Stored data entries ::
*** Block opens ***
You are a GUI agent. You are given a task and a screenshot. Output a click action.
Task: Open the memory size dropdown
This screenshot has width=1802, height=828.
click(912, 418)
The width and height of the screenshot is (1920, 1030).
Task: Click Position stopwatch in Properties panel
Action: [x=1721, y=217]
*** Block closes ***
ASSIGNMENT :: The line with "Task: Open the memory size dropdown" and every line after it up to the end of the entries: output those exactly, and only those.

OUTPUT OF THE EXERCISE ::
Task: Open the memory size dropdown
This screenshot has width=1802, height=828.
click(912, 418)
The width and height of the screenshot is (1920, 1030).
Task: Click Position stopwatch in Properties panel
Action: [x=1721, y=217]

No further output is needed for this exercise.